RECORDS FOR THIS EXERCISE >>
● ● ● ● ● ● ●
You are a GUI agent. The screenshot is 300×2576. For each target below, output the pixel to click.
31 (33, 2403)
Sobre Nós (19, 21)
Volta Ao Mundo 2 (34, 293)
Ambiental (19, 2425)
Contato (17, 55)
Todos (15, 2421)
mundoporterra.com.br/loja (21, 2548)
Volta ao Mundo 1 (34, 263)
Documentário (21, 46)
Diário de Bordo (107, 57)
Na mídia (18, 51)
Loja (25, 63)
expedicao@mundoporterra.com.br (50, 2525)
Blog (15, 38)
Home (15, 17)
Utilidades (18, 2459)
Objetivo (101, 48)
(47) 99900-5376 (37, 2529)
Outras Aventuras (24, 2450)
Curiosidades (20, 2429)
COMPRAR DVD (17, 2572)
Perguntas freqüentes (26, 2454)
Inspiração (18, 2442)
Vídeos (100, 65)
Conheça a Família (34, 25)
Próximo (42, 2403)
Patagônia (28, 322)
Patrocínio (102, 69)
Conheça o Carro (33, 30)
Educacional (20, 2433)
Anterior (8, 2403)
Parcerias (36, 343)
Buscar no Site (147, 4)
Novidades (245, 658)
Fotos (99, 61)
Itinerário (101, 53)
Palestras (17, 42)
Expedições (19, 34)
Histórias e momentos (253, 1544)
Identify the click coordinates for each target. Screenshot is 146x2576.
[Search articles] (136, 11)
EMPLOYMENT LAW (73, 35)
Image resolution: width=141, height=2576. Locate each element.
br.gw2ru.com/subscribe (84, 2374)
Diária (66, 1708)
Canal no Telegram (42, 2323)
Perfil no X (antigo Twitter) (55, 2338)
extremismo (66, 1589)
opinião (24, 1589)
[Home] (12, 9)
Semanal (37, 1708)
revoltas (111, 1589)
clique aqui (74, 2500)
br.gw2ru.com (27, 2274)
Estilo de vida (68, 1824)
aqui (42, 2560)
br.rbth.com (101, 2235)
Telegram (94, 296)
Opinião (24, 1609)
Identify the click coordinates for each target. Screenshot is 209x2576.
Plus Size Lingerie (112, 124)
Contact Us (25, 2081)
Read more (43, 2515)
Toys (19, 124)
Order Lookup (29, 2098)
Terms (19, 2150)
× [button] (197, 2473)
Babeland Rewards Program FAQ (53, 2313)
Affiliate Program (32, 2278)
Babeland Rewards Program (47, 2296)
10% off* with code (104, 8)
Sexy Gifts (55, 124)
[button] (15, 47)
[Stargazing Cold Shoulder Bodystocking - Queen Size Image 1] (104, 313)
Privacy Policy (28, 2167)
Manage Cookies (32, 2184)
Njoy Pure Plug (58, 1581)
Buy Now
● ● ● ● ● ● ●
REQUIRED WORK >> In the records, which lines use the word "coordinates"? Report them.

SOLUTION >>
Identify the click coordinates for each target. Screenshot is 146x2576.
Identify the click coordinates for each target. Screenshot is 209x2576.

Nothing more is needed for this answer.